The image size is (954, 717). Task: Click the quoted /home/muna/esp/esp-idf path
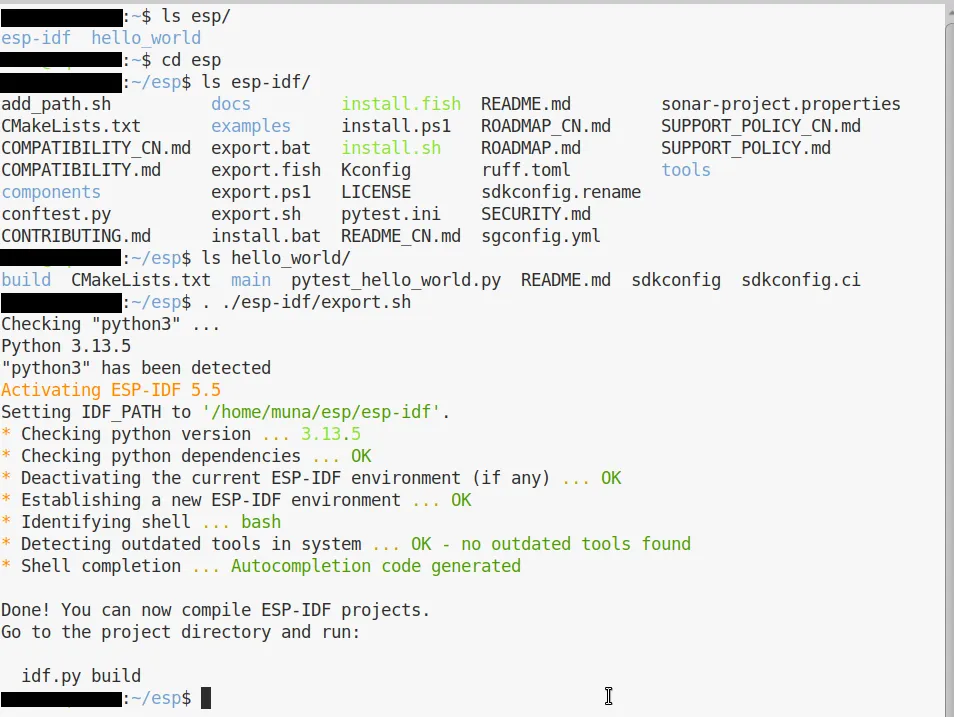(326, 412)
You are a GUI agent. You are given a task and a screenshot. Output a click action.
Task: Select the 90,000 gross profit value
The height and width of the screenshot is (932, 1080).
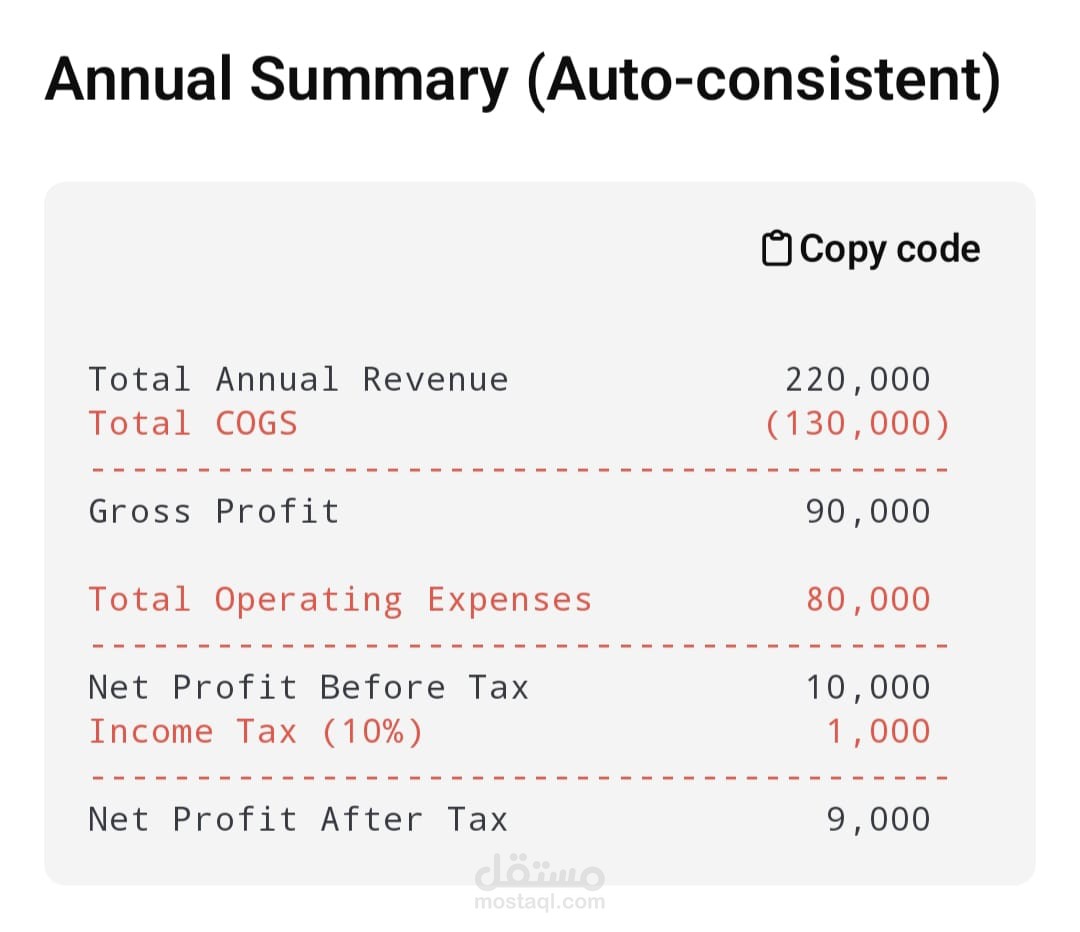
+++++
• _Problem_: Go through the listing above and quote it exactly, apart from its images.

• _Written response_:
The image size is (954, 717). Task: Click the quoted /home/muna/esp/esp-idf path
(326, 412)
You are a GUI agent. You are given a task and a screenshot. Output a click action.
Task: Select the 90,000 gross profit value
The height and width of the screenshot is (932, 1080).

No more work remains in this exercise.